Уездный особый отдел проведал о подготовке банды Шкарбаненко к нападению на город. Цель этого набега - не только расшевелить притихшее кулачество, но и пополнить запасы патронов, сапог и продовольствия за счет грабежа государственных складов и частных магазинов. В последнее время "хозяева" очень скупо снабжали батьку, отчасти потому, что поборы шкарбаненковских вояк были им не по вкусу, отчасти потому, что боялись попасть с этим "батькой" в беду. Ох, не помилует тогда их Советская власть!..

Чтобы связать жадных богатеев круговой порукой, подбил их Шкарбаненко к соучастию в массовом грабеже: "Мы им, ето, покажем свои "ножницы"! Мне ничего для народу не жаль! Хочу, ето, сравнять весь люд - кому што нада, то и бери!"

Так вот, в эту ночь ожидали нападения. Гарнизон в городе малочисленный. Мобилизованы бойцы ЧОНа - коммунисты, комсомольцы; немало было и добровольцев - беспартийных рабочих. Не хватало лишь командного состава. Все, кто здесь собрались, бывшие фронтовики - младший и средний командный состав запаса. Они должны были возглавить отряды и подразделения ЧОНа. Уездные партийный комитет и военный комиссар оказывают товарищам бывшим фронтовикам большое доверие. Банду Шкарбаненко на этот раз нужно разбить окончательно.

Несколько десятков человек слушали выступление военкома с тревогой, от которой легкий морозец пробегал по коже. Тут было над чем задуматься...

За короткое время после демобилизации из полков и трудовой армии все они успели вжиться в крестьянскую работу, отвыкли от повседневных опасностей, от армейской дисциплины и тягот военной службы, а тут - на тебе!.. Добровольно бери винтовку или наган и снова лезь к черту на рога! Не могли, что ль, обойтись без меня?..

И многие ждали - вот поднимется кто-нибудь и скажет: а нам все это ни к чему, жатва сейчас, мы продналог платим, чего еще вам нужно? А с бандой, мол, пускай бьются коммунисты...

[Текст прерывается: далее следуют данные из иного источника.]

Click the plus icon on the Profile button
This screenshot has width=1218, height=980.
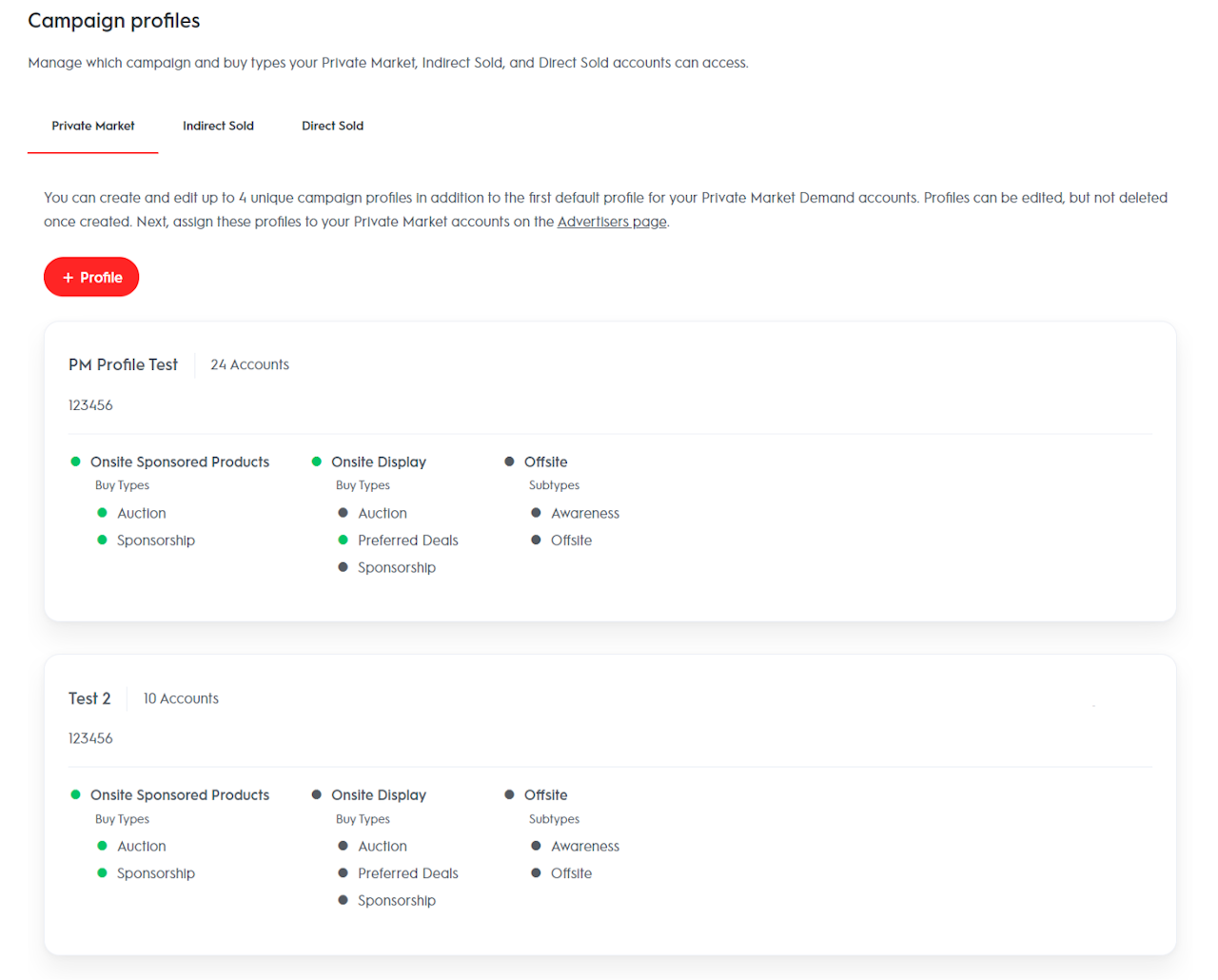(x=68, y=278)
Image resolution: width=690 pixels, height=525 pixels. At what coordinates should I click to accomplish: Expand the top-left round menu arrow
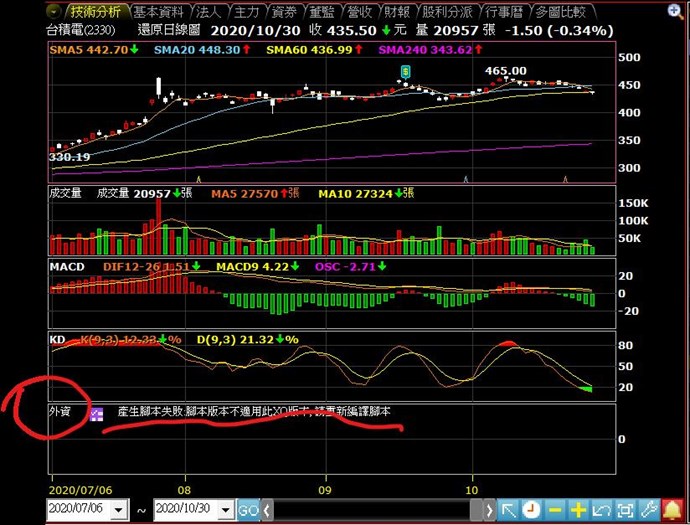(x=54, y=11)
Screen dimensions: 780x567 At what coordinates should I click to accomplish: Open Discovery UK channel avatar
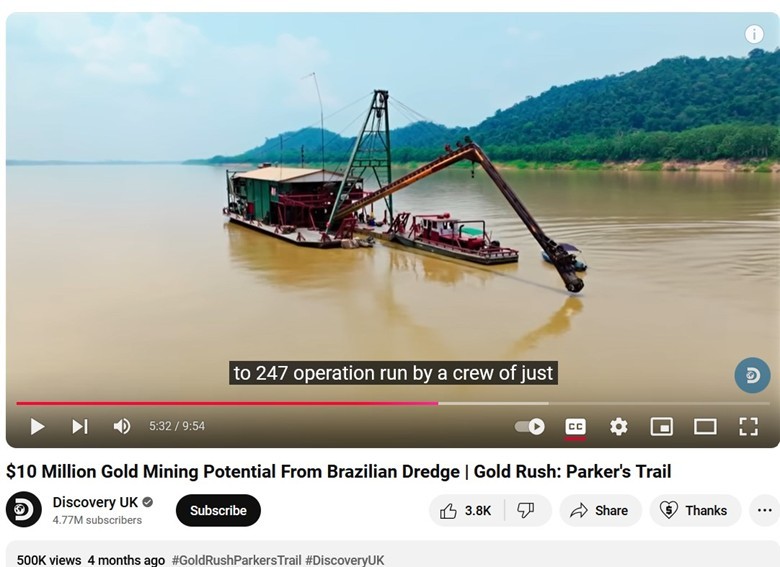point(23,510)
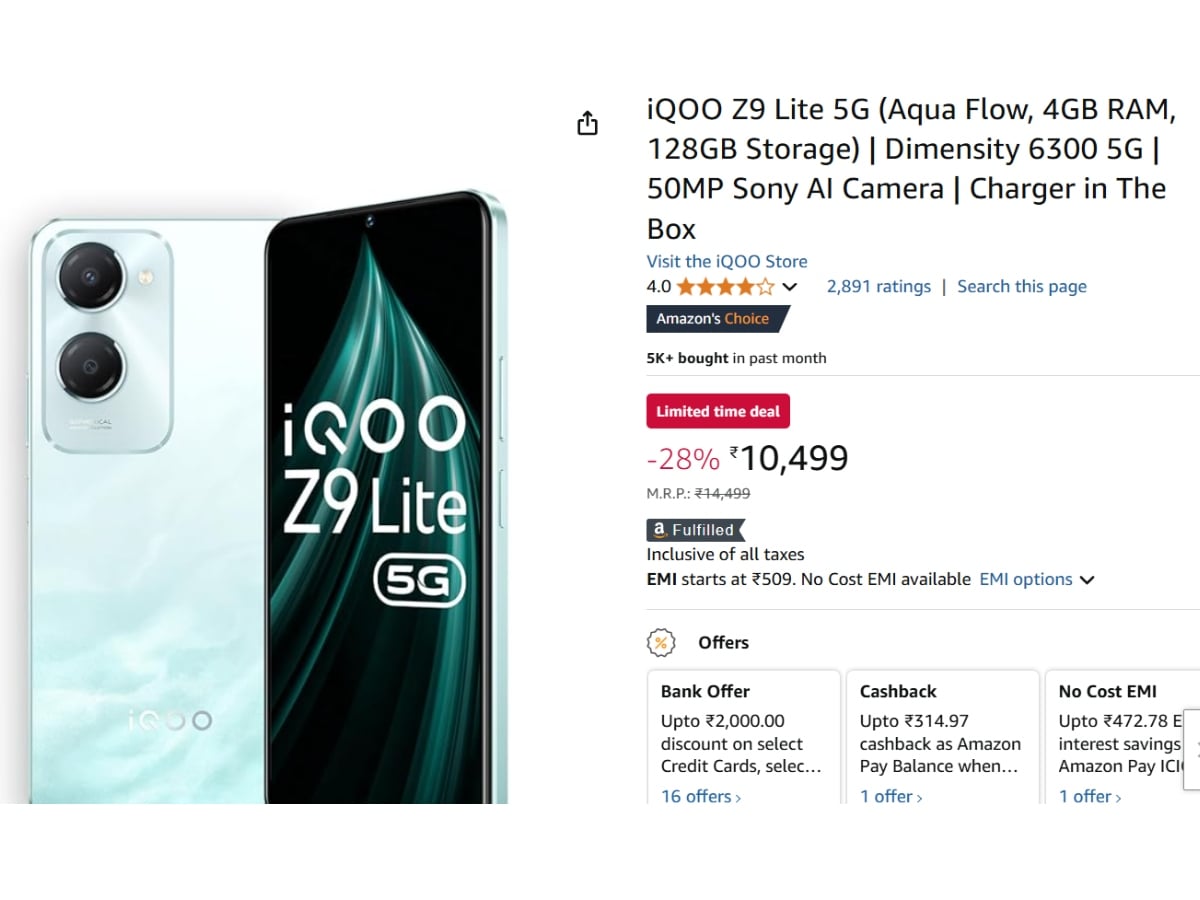Click the Amazon Fulfilled badge icon
The height and width of the screenshot is (900, 1200).
click(x=695, y=530)
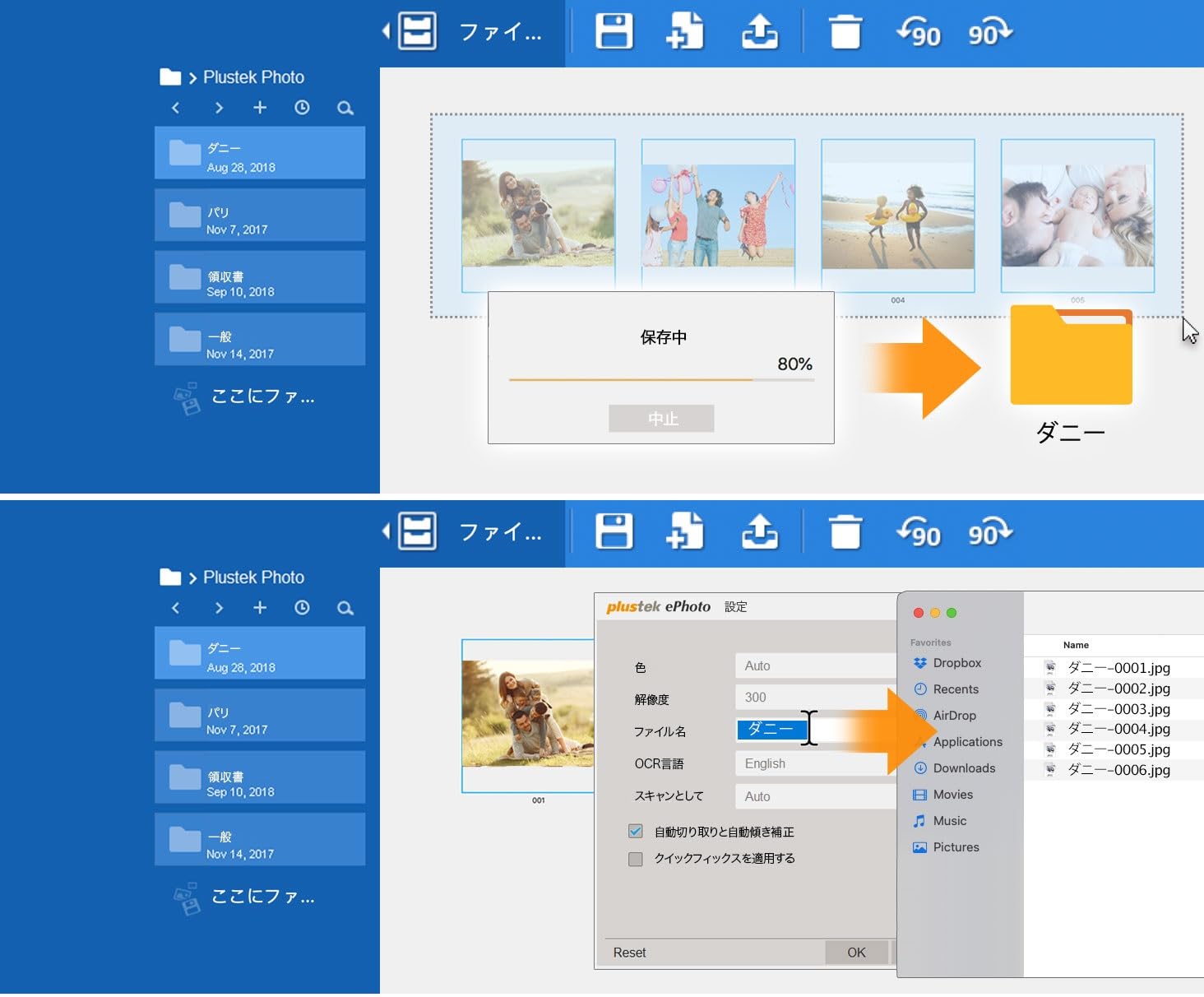Uncheck 自動切り取りと自動傾き補正 checkbox
Screen dimensions: 1204x997
click(636, 832)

Но смельчаков почему-то не находилось. Может, каждый опасался услышать в ответ: "А люба ли тебе советская власть? Уж не хочешь ли ее гибели? Уверен ли ты, что не приведут шкарбаненки на твою землю франтоватых офицеров Деникина и казацких урядников с шомполами, виселицами, со всей этой давно уже проклятой царской "единой и неделимой"? Разве не советская власть дала тебе и твоим детям и землю, и волю, и леса, и воды, и школы, в которых твои дети будут учиться на родном языке? И дадут ли тебе шкарбаненки беспрепятственно жить и работать для себя и своих детей?" Так, безусловно, и спросят. И что ты на это им скажешь?..

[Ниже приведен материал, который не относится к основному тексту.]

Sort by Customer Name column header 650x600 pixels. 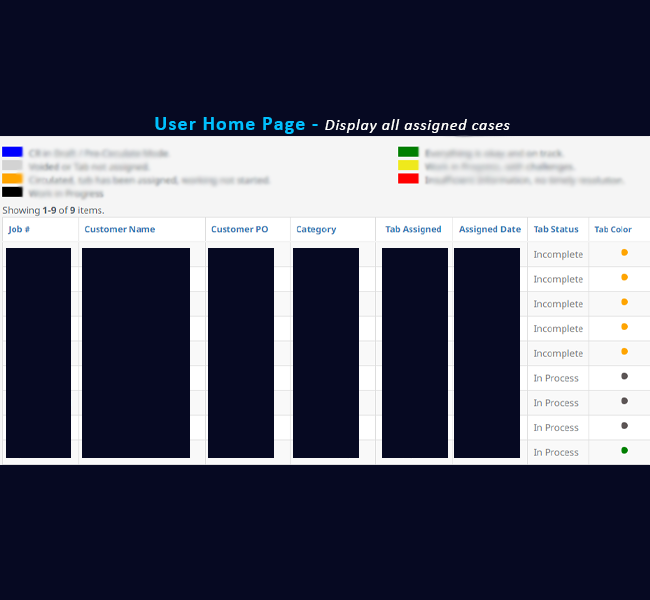click(x=119, y=230)

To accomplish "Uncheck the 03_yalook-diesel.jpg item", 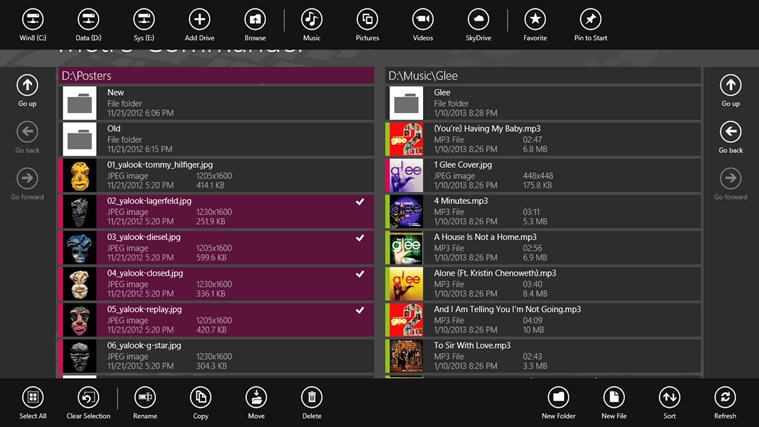I will pyautogui.click(x=359, y=238).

Степан Курило даже взмок от этих мыслей. Ну, подними руку и скажи: "А я - по чистой, две раны, контузия... освободите, мол... Да разве сможет Шкарбаненко одолеть такую силу... и без меня?.." А на что рассчитывает Шкарбаненко? Да именно на то, что ты, и товарищ твой, и сосед твой - не пойдут! И не откроют ли тогда шкарбаненки ворота изнутри битому маршалу Пилсудскому да барону Врангелю? И... дождется ли тогда Василина Одинец твоей помощи и пенсии на детей? Или вынуждена будет так же тайком обмолачивать чужие снопы на хозяйских полях, пока ее не проткнут вилами? Или жать свою рожь, посеянную по стерне?.. Скажу - не пойду я воевать батьку Шкарбаненко... И презрительно искривит губы Ригор Полищук и воскликнет, словно выпалит из нагана в самое сердце: "Продал, красноармеец, живоглотам мировую революцию за старое сало! Ничего, пролетариат обойдется и без тебя!" И закинет за плечо винтовку и уйдет, понурив свою большую голову - жить ли, погибать ли за мировой пролетариат и коммуну...

А ты пойдешь воевать с Василиной, с ее голодными детьми и сухорукой матерью. И жена твоя София похвалит тебя - а ей-богу, разумный ты стал, Степушка, хозяин хоть куда! Пускай глупые комбедовцы воюют за коммуну, а у нас с тобой и своего хлеба хватит!.. И перед всем миром засвидетельствуешь, Степан, что ты, послушный муж, не идешь против богачей, что так и остался угодливым и верным наймитом!..

Да пропади оно все пропадом!

И Степан поднялся и, превозмогая спазмы в горле, глухо сказал:

- Я взводным служил... Курило Степан... записывайте...

Ч А С Т Ь В Т О Р А Я

СУД В ДУШАХ НАШИХ

ГЛАВА ПЕРВАЯ, в которой Иван Иванович Лановенко спорит с богом,

произносит речь на кладбище, а затем сообщает немало важных новостей

Любимая жена моя Евфросиния Петровна несколько ревниво относится к моей большой конторской книге, разделенной красными линиями на графы: "Приход. Расход. Остаток".

Сперва она пыталась контролировать направление моих мыслей, но у меня был уже достаточный опыт общения с высшими силами, и я научился скрывать свои мысли, - короче говоря, я прятал свою книгу под матрац, на котором спит моя любимая цензура.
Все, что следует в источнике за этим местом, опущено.